TWO POSITIVE EXAMPLES

filmenczer commented 5 years ago

@shaochengcheng any comments on this?

shaochengcheng commented 5 years ago

Hello @giapippa, thanks for your feedback.

Firstly, a quick answer: you are right, I just aware of this strange behavior and marked it as a bug. I am sorry that I could not fix it right now.

Secondly, I would like to clarify that it is not correct when you used terms like '2014-01-01?00*'.

The field 'date_published' is stored and indexed as a string in format 'yyyy-mm-ddThh:mm:ss', which is one of the standard DateTime formats.
When filtering a field by a range, it compares the term in the way of lexicographical order (like a dictionary). The term '2014-01-01?00*' would be treated as a string, in which each wildcard is just a character without any function. Please check lucene query syntax

Finally, It seems that the range filter of 'date_published' works well for the day resolution. Thus an alternative way to reach your goal is to relax your query in a day resolution, e.g., [2015-01-01 TO 2015-01-02]. Then you could refine the data by your own script.

I am working on this bug now and will let you know when fixed.

Thanks Chengcheng

giapippa commented 5 years ago

Hello @shaochengcheng, thanks for the remark on the regex.

As a matter of fact I was already using the day-by-day filter -- as you suggest -- but then I could only obtain up to 100 results per query (which did not always correspond to the number of this). By the way, is it something you plan to change in the future (e-g- allowing a persistent connection in different chunks, maybe)?

Francesco

shaochengcheng commented 5 years ago

Hi @giapippa,

We have an internal ranking algorithm to rank the queried results by both their lucene scores and sharing tweets. Currently, at most 100 results would be returned, which you may also notice from our frontend (hoaxy.iuni.iu.edu).

@filmenczer, we will discuss in the next meeting whether to open an option to enable the article API to return as many results as possible for advanced users.

filmenczer commented 5 years ago

We discussed these issues. Regarding the issue with time searches, @shaochengcheng is looking into it.

Regarding the 100-result limit, this limit is necessary so that our back-end does not get overwhelmed and is able to respond to queries from the front-end.

filmenczer commented 4 years ago

From @shaochengcheng: "The bug ... is about how Lucene search and index datetime things.
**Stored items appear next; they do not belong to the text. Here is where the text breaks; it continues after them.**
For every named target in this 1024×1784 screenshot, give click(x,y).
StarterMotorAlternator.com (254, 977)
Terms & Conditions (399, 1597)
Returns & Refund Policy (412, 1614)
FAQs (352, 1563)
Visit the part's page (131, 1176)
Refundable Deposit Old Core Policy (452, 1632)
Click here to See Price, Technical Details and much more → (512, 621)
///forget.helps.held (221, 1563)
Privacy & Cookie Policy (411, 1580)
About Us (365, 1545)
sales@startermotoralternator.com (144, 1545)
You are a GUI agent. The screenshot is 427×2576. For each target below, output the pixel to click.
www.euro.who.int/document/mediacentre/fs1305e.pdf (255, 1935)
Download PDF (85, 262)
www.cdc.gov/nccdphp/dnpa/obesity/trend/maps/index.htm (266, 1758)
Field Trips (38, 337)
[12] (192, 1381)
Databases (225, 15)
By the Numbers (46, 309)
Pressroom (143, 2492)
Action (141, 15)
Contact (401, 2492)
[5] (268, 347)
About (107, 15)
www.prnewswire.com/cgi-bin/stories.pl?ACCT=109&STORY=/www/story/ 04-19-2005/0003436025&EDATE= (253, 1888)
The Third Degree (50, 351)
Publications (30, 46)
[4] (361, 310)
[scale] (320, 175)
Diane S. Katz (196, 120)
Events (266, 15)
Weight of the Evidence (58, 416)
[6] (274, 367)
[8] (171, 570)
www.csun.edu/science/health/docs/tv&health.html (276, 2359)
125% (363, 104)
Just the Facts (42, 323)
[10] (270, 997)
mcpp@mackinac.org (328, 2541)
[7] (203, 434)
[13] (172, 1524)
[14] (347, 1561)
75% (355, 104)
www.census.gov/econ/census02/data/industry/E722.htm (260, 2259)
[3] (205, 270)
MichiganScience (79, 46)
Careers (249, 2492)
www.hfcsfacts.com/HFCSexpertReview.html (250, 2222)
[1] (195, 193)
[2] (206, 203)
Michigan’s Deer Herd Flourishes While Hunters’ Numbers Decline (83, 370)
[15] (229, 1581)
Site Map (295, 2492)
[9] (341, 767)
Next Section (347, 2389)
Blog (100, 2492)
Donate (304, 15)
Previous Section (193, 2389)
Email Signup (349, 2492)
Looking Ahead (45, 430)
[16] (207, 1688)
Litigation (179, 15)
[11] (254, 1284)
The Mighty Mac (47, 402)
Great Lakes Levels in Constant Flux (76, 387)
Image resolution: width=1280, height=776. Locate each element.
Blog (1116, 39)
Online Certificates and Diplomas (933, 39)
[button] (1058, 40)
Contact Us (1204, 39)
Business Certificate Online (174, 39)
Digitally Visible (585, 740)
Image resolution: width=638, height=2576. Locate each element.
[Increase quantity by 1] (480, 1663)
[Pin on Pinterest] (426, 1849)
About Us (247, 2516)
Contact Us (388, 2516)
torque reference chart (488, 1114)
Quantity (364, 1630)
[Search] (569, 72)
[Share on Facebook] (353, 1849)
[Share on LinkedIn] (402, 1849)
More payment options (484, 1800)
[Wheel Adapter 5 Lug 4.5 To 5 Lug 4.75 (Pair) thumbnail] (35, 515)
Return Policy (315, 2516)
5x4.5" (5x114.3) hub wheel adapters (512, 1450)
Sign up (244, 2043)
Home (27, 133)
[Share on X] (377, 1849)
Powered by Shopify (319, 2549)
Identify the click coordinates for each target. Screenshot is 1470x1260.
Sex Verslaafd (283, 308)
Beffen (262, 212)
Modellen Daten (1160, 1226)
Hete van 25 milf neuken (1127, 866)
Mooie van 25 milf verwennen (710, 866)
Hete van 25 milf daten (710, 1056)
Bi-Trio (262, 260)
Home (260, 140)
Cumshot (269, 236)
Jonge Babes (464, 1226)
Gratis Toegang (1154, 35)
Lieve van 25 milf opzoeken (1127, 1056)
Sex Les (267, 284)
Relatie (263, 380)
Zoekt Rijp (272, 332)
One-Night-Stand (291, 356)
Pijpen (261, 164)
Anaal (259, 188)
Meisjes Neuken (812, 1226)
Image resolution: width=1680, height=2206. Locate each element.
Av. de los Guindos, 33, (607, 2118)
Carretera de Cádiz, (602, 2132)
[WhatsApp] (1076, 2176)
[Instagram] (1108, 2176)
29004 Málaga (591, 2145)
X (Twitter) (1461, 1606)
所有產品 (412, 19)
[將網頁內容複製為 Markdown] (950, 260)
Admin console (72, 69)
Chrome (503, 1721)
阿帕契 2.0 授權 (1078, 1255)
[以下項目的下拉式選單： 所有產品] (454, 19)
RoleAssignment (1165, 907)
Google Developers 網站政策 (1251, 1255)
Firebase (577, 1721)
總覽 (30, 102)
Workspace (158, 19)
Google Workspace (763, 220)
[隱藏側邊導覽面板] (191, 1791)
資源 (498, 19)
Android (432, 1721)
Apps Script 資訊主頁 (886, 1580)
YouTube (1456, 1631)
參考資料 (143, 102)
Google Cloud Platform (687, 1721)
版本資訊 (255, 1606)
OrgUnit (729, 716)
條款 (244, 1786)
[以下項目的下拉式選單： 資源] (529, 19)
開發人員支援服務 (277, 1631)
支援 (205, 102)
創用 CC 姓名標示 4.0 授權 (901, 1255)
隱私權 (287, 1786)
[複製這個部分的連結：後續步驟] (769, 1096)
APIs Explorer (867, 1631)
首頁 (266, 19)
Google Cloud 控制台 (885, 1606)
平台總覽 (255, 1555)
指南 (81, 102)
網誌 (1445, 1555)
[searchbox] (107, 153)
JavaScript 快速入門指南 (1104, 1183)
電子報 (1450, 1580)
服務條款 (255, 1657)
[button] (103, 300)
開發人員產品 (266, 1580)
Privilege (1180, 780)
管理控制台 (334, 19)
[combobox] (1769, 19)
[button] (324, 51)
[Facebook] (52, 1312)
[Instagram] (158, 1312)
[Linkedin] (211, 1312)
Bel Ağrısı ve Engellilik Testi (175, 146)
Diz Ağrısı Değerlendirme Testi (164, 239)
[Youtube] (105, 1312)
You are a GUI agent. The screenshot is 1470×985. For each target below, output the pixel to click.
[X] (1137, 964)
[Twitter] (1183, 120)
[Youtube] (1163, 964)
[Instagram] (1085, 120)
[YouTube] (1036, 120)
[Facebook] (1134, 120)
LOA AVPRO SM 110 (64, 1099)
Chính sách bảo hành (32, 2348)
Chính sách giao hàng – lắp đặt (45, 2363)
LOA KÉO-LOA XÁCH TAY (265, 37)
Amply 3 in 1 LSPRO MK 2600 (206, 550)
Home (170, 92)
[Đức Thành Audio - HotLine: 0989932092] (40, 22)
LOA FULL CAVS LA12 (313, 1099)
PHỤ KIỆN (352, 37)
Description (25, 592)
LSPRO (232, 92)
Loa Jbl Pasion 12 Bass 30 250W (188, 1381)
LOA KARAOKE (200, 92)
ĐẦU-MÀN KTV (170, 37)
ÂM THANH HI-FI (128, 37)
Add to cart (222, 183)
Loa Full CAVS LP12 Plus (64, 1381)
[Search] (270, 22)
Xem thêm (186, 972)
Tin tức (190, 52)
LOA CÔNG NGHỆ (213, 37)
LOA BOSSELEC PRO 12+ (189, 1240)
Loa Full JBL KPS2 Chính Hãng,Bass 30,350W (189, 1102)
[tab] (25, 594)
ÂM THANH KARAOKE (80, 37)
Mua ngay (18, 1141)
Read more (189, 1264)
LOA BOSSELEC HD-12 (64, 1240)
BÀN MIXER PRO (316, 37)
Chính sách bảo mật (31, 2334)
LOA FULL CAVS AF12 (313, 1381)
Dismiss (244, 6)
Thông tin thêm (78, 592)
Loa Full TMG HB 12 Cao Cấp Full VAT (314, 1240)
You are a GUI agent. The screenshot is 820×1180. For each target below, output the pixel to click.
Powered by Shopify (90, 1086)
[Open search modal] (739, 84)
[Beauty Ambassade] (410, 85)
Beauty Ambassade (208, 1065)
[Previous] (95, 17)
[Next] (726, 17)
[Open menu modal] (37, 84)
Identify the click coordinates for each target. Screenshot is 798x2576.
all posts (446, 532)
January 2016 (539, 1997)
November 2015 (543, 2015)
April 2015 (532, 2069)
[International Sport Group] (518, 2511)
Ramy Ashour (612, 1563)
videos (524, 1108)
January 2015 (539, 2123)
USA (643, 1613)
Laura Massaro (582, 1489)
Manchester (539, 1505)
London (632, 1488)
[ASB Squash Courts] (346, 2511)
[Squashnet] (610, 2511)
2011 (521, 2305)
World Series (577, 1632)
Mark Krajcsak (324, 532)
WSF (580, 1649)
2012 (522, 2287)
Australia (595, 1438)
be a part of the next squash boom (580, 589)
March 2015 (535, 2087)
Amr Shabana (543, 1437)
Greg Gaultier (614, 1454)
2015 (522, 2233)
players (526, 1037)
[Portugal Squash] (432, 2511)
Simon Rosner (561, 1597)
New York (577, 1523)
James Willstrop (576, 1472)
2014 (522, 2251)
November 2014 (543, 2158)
The current implementation uses seconds since the Epoch (Wrong), which means that we use integers to store the publication datetime. When searching, a kind of range filter is used. It is not clear why Lucene does not work as expected. If the current logic is right, then there are coding bugs in the implementation. Otherwise, we should switch to other ways to handle datetime, e.g., use datetime string directly."

From @shaochengcheng : we store datetime object as a string with format '%Y-%m-dT%H%M%S‘, after reviewing codes.

shaochengcheng commented 4 years ago

@chathuriw, here are our discussion.

Message from Chathuri

Hi Chengcheng,

I'm looking at this issue and it seems to be working for me from rapid API for date time in the format of "date_published:[2016-10-28T01 TO 2016-12-04T00]".

I'm not sure whether I'm missing something here.

lucene

Thanks, Chathuri

Message from Chengcheng

Dear Chathuri,

Sorry for my late response, I need to refresh my mind by reviewing some codes. Let me explain the issue with more details.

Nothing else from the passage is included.